> Input material:
*****

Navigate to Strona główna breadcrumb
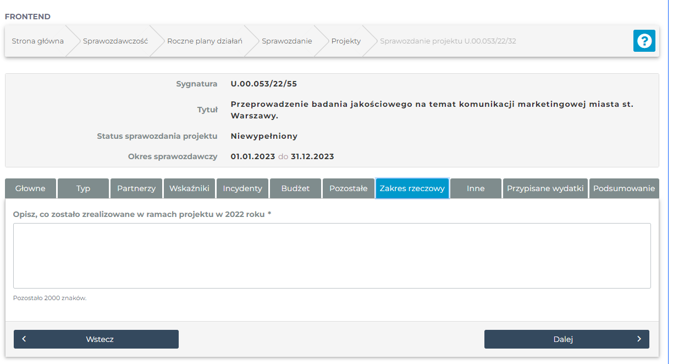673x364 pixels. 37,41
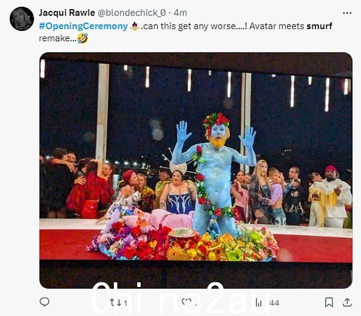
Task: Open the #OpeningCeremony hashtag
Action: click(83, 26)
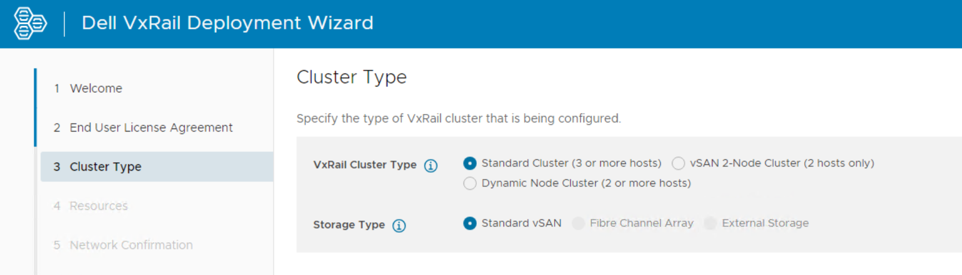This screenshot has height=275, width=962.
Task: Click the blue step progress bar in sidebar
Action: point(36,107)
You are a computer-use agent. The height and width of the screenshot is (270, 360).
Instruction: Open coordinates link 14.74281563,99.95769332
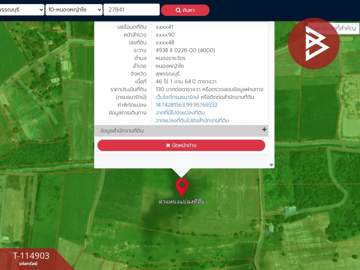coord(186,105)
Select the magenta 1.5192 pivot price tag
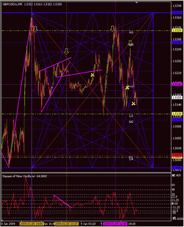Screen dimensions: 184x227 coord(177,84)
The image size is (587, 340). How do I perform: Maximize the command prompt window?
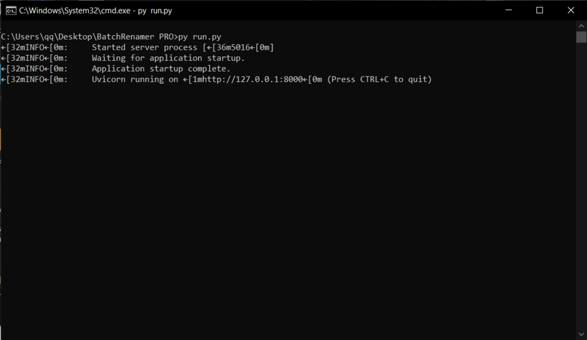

*****

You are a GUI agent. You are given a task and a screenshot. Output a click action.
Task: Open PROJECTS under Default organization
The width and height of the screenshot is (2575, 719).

*****

> What the task asks:
Reproduce the material word for word, starting at the line that contains "Navigate to Strona główna breadcrumb" and ending after the line that contains "The image size". Leave out the pictures.

> Finished exercise:
Navigate to Strona główna breadcrumb
673x364 pixels. 37,41
Task: Open the #OpeningCeremony hashtag
Action: click(83, 26)
This screenshot has height=275, width=962.
Task: Click the blue step progress bar in sidebar
Action: point(36,107)
You are a computer-use agent. The height and width of the screenshot is (270, 360).
Instruction: Open coordinates link 14.74281563,99.95769332
coord(186,105)
Select the magenta 1.5192 pivot price tag
Screen dimensions: 184x227 coord(177,84)
The image size is (587, 340). How do I perform: Maximize the command prompt window?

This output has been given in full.